### Reading text ###

/python-pypi-template

Template for quickly creating a new Python project and publishing it to PyPI.

Primary LanguagePythonMIT LicenseMIT

Python PyPI Template

Template for quickly creating a new Python project and publishing it to PyPI.

Requirements

Initial Setup

  1. Create a new, empty GitHub repo for your Python project. Search PyPI to find a name that doesn't exist!

  2. Enable your repo in:

  3. Clone your repo locally.

  4. Make sure you have user.name and user.email set in git.

  5. Clone this template repo locally and copy populate.ini, populate.py, and template/ into your new repo.

  6. Edit populate.ini and fill out the appropriate info for your project.

  7. Commit.

  8. Run populate.py to populate all templated files and filenames. This will delete all files useful only for the template, including itself. If something doesn't work out, you can always revert to commit you made in the previous step.

  9. Add your encrypted PyPI password to .travis.yml by running:

     travis encrypt --add deploy.password
    
  10. Commit.

At this point, your library should be empty, but all set up. Let's test it out!

Local Tests

Docker, Compose, and Tox are used to approximate the environment that Travis CI, Code Climate, and Coveralls all run when you push. This will allow you to test your code against multiple versions of Python (2.6, 2.7, 3.3, 3.4, 3.5, 3.6, PyPy, and PyPy3) locally before pushing it or even committing it.

###

_Activity 1:_ According to the PyPI template instructions, why should a commit be made before running populate.py?
_Activity 2:_ Print the passage of the PyPI template instructions starting at "Requirements" and ending at "your repo locally.".
_Activity 3:_ Proceed with the PyPI template instructions, continuing from their final sentence.

### Information ###

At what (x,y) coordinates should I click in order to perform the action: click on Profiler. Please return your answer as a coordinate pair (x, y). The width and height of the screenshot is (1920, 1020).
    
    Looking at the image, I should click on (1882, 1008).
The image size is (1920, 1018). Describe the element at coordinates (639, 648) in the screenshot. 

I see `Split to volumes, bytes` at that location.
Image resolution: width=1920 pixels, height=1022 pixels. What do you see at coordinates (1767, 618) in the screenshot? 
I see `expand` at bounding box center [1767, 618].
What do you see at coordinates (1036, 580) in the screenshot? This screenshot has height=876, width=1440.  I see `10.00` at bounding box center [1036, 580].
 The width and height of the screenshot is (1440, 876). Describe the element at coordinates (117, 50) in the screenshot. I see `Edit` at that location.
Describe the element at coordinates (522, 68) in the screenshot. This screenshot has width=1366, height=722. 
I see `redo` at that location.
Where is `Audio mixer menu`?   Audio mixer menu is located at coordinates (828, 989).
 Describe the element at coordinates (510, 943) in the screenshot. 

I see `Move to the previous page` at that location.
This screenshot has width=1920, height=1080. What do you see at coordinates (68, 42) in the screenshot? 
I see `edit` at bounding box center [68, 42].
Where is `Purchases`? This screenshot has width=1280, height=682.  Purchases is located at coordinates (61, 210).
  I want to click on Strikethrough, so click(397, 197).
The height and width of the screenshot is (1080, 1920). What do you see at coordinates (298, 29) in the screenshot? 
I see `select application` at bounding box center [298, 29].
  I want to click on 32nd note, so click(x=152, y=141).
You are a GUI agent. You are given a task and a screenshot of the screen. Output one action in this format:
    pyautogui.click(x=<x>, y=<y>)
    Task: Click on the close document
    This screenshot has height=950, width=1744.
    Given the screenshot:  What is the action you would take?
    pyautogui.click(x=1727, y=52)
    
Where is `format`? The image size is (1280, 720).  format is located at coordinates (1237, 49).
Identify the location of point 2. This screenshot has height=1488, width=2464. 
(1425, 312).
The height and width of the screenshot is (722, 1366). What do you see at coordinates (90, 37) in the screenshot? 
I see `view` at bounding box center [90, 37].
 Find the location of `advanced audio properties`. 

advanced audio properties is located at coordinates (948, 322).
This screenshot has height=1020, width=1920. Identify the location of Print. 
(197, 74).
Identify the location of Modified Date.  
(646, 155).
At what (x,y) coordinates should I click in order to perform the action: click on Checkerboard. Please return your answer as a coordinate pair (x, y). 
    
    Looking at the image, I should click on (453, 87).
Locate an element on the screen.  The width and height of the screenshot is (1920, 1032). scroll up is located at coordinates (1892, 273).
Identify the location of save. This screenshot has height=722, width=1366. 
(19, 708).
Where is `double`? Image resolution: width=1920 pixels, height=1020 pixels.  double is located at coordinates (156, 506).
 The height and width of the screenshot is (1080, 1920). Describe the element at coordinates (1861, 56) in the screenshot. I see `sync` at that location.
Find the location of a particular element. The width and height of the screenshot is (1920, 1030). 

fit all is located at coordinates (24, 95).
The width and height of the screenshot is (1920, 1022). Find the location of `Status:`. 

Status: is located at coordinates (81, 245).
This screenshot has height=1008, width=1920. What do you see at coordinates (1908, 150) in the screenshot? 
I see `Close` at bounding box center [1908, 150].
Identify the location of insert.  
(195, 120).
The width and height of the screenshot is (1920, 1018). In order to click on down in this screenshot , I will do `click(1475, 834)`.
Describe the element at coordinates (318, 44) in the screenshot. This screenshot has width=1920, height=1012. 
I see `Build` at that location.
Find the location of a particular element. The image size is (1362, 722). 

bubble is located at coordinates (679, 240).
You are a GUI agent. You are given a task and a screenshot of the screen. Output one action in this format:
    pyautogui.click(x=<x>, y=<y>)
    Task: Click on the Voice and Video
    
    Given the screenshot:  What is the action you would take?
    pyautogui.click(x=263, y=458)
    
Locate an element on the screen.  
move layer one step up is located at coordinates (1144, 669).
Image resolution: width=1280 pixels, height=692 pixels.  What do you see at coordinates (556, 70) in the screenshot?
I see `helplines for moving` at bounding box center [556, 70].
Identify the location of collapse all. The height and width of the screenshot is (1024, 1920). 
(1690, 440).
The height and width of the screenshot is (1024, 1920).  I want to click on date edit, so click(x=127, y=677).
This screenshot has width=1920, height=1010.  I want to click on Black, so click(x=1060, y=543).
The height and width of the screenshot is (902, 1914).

###

_Response 1:_ Running populate.py fills in all templated files and filenames and deletes every file useful only for the template, including populate.py itself. Committing first means that if something does not work out, the repo can be reverted to that earlier commit.

_Response 2:_
Requirements

Initial Setup

  1. Create a new, empty GitHub repo for your Python project. Search PyPI to find a name that doesn't exist!

  2. Enable your repo in:

  3. Clone your repo locally.

_Response 3:_
To run everything (this will take a while the first time you run it, but subsequent runs will be quick):

$ docker-compose build && docker-compose up

To run against a single environment (e.g., Python 3.4):

$ docker-compose build && docker-compose run tox tox -e py34

PyPI Deployment

Travis CI will deploy a new version of your package to PyPI every time you push a tag of any name to any branch. My typical process for making changes is something like this:

  1. Made some code changes, and update the version number in setup.py.
  2. Test the changes locally (e.g., docker-compose build && docker-compose up). See previous section.
  3. Commit.
  4. Push your changes; make sure Travis CI succeeds.
  5. Tag the successful commit with the newly-updated version (e.g., git tag 1.0.2).
  6. Push the tag (e.g., git push origin 1.0.2).

Then sit back and wait for Travis CI to push your new package version to PyPI!